Short task:
Copy out every line of the data below word for word, leaving nothing out.

Task input:
---

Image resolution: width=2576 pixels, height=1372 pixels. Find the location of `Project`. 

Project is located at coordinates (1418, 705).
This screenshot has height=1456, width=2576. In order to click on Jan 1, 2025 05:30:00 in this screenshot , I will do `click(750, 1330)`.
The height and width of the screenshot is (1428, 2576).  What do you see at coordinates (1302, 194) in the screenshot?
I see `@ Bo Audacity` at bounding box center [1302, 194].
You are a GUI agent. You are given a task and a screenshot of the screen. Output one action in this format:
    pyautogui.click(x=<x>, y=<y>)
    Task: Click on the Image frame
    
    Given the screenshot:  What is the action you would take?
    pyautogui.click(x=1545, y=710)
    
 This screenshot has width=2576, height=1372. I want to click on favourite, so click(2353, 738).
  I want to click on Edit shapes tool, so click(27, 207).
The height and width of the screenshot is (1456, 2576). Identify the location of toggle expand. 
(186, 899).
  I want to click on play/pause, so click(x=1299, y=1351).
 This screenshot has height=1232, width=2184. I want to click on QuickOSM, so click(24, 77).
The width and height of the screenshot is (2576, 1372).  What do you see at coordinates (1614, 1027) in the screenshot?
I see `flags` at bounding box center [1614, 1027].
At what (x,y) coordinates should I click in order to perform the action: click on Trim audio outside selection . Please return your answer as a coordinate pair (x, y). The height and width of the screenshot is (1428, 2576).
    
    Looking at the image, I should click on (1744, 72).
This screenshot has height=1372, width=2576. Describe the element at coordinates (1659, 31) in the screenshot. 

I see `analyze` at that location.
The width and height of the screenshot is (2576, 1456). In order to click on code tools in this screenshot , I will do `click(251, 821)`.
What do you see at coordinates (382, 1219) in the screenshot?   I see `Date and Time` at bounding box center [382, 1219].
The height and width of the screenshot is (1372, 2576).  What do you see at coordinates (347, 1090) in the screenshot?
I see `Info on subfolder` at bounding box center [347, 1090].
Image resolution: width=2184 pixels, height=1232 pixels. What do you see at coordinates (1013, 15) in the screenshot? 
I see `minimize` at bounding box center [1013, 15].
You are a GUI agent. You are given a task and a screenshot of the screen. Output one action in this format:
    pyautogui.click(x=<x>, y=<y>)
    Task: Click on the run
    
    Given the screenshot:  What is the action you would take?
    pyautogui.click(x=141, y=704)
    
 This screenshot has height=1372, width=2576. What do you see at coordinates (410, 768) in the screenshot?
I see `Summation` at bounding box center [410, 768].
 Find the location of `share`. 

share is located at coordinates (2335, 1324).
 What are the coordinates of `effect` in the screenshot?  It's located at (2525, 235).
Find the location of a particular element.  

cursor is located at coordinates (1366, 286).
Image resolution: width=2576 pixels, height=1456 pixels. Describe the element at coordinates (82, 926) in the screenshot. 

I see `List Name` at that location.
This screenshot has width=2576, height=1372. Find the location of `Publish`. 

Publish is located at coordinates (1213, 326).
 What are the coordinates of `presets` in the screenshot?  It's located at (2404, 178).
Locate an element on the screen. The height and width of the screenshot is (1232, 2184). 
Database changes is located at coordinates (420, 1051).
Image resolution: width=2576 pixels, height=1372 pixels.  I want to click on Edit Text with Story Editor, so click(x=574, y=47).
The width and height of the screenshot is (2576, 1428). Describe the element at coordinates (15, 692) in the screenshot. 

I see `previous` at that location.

---

Answer below:
Image resolution: width=2576 pixels, height=1372 pixels. Find the location of `Project`. 

Project is located at coordinates (1418, 705).
This screenshot has height=1456, width=2576. In order to click on Jan 1, 2025 05:30:00 in this screenshot , I will do `click(750, 1330)`.
The height and width of the screenshot is (1428, 2576).  What do you see at coordinates (1302, 194) in the screenshot?
I see `@ Bo Audacity` at bounding box center [1302, 194].
You are a GUI agent. You are given a task and a screenshot of the screen. Output one action in this format:
    pyautogui.click(x=<x>, y=<y>)
    Task: Click on the Image frame
    
    Given the screenshot:  What is the action you would take?
    pyautogui.click(x=1545, y=710)
    
 This screenshot has width=2576, height=1372. I want to click on favourite, so click(2353, 738).
  I want to click on Edit shapes tool, so click(27, 207).
The height and width of the screenshot is (1456, 2576). Identify the location of toggle expand. 
(186, 899).
  I want to click on play/pause, so click(x=1299, y=1351).
 This screenshot has height=1232, width=2184. I want to click on QuickOSM, so click(24, 77).
The width and height of the screenshot is (2576, 1372).  What do you see at coordinates (1614, 1027) in the screenshot?
I see `flags` at bounding box center [1614, 1027].
At what (x,y) coordinates should I click in order to perform the action: click on Trim audio outside selection . Please return your answer as a coordinate pair (x, y). The height and width of the screenshot is (1428, 2576).
    
    Looking at the image, I should click on (1744, 72).
This screenshot has height=1372, width=2576. Describe the element at coordinates (1659, 31) in the screenshot. 

I see `analyze` at that location.
The width and height of the screenshot is (2576, 1456). In order to click on code tools in this screenshot , I will do `click(251, 821)`.
What do you see at coordinates (382, 1219) in the screenshot?   I see `Date and Time` at bounding box center [382, 1219].
The height and width of the screenshot is (1372, 2576).  What do you see at coordinates (347, 1090) in the screenshot?
I see `Info on subfolder` at bounding box center [347, 1090].
Image resolution: width=2184 pixels, height=1232 pixels. What do you see at coordinates (1013, 15) in the screenshot? 
I see `minimize` at bounding box center [1013, 15].
You are a GUI agent. You are given a task and a screenshot of the screen. Output one action in this format:
    pyautogui.click(x=<x>, y=<y>)
    Task: Click on the run
    
    Given the screenshot:  What is the action you would take?
    pyautogui.click(x=141, y=704)
    
 This screenshot has height=1372, width=2576. What do you see at coordinates (410, 768) in the screenshot?
I see `Summation` at bounding box center [410, 768].
 Find the location of `share`. 

share is located at coordinates (2335, 1324).
 What are the coordinates of `effect` in the screenshot?  It's located at (2525, 235).
Find the location of a particular element.  

cursor is located at coordinates (1366, 286).
Image resolution: width=2576 pixels, height=1456 pixels. Describe the element at coordinates (82, 926) in the screenshot. 

I see `List Name` at that location.
This screenshot has width=2576, height=1372. Find the location of `Publish`. 

Publish is located at coordinates (1213, 326).
 What are the coordinates of `presets` in the screenshot?  It's located at (2404, 178).
Locate an element on the screen. The height and width of the screenshot is (1232, 2184). 
Database changes is located at coordinates (420, 1051).
Image resolution: width=2576 pixels, height=1372 pixels.  I want to click on Edit Text with Story Editor, so click(x=574, y=47).
The width and height of the screenshot is (2576, 1428). Describe the element at coordinates (15, 692) in the screenshot. 

I see `previous` at that location.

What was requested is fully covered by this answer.